> _Görev Talimatı_: Aşağıdaki Tayland metnine göre kırmızı gömlekliler meclisin ve hükümetin dağıtılıp adil seçimlere gidilmesini hangi gerekçeyle savunuyor? Bir iki cümleyle açıklayın.

=== Alıntılanan Metin ===

Tayland
Dünya gündemini 2010’da en çok meşgul eden ülkelerden biri, Tayland’dı. Hani şu insanlarının edilgen, güleryüzlü, suya sabuna dokunmayan nitelikte olduğu söylenen ülke. Hani şu ‘yaprak bile kıpırdamaz’ dedirten ülke. Kısa adıyla ‘kırmızı gömlekliler’, uzun adıyla ‘Diktatörlüğe karşı Demokrasi için Birleşik Cephe’ olarak bilinen hareket, daha önceki yıllarda, Kral’ın, onun destekçisi olan para babalarına ve onların tezgahladığı askeri darbeye karşı, bir başka para babasını (Taksin Şinavatra) desteklemek gibi bir yanlışın içindeydi. Geniş kitleler, düzenin adaletsizliklerini görüyor; ancak, bu adaletsizliklere karşı, yanlış olarak ‘yoksul dostu’ saydıkları bir başka adaletsizlik anıtına arka çıkıyordu. İlerleyen günlerde, bu yanlış bilinç, ne istediğini bilen, “al birini vur ötekine” bakışını içselleştirmiş bir bilince evrildi. Kırmızı gömlekliler, şu an başta olan Tay hükümetinin darbeyle geldiğine ve darbeciler tarafından desteklendiğine dikkat çekerek, meclisin ve hükümetin dağıtılıp adil seçimlere gidilmesini savunuyor. Hükümet, pes edeceğe benzemiyor; ancak, kırmızı gömleklilerin, çok güçlü ve çeşitlilik gösteren eylemleriyle, hükümeti dize getirme noktasına neredeyse vardığı anlar oldu.

=== Kaynak Veriler ===

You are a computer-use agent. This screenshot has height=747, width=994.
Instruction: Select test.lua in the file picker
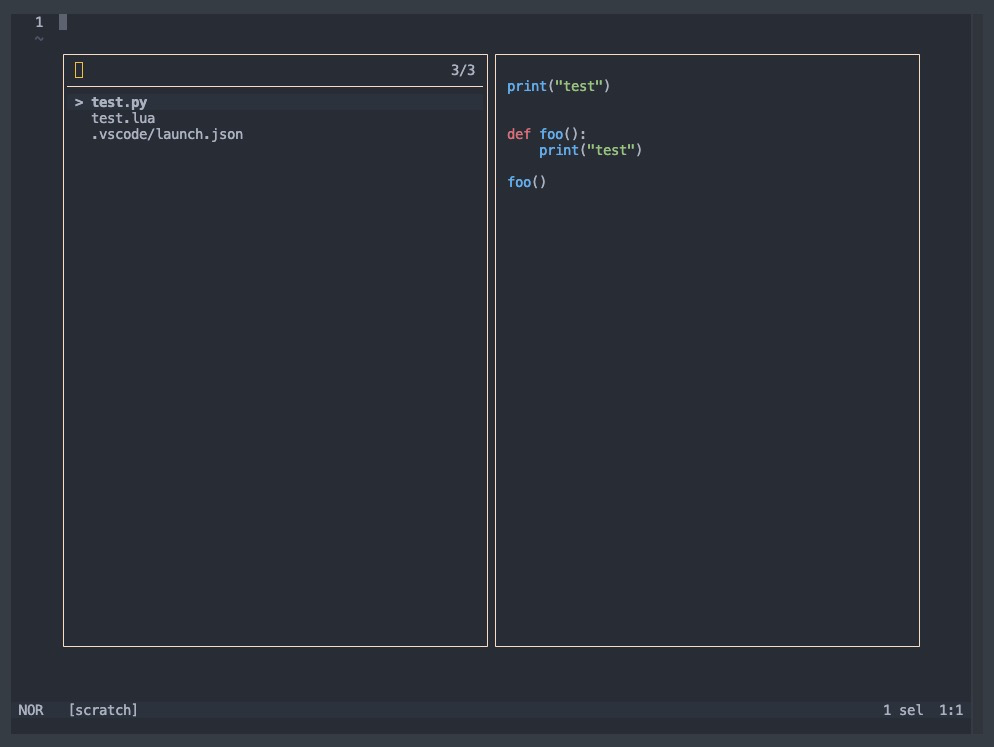(123, 118)
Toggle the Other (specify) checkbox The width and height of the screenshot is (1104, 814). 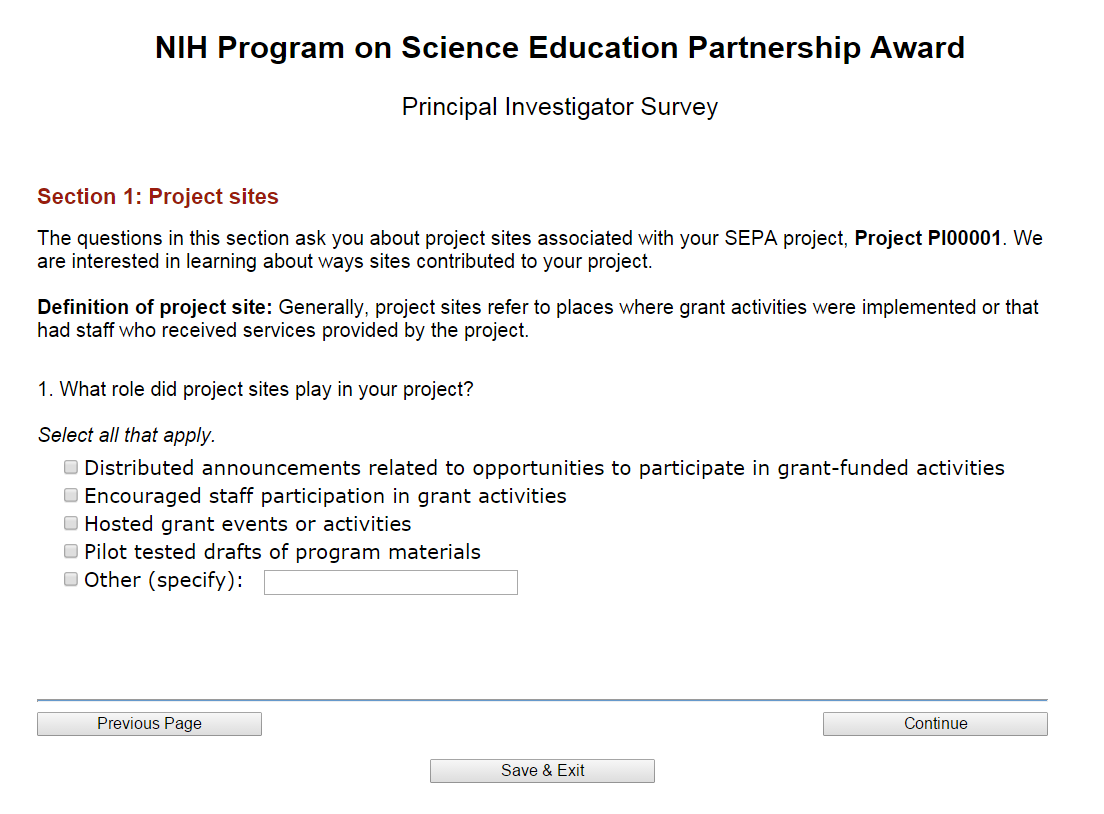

===

> _Görev Sonucu_: Kırmızı gömlekliler, şu an başta olan Tay hükümetinin darbeyle geldiğine ve darbeciler tarafından desteklendiğine dikkat çekiyor. Bu yüzden meclisin ve hükümetin dağıtılıp adil seçimlere gidilmesini savunuyorlar.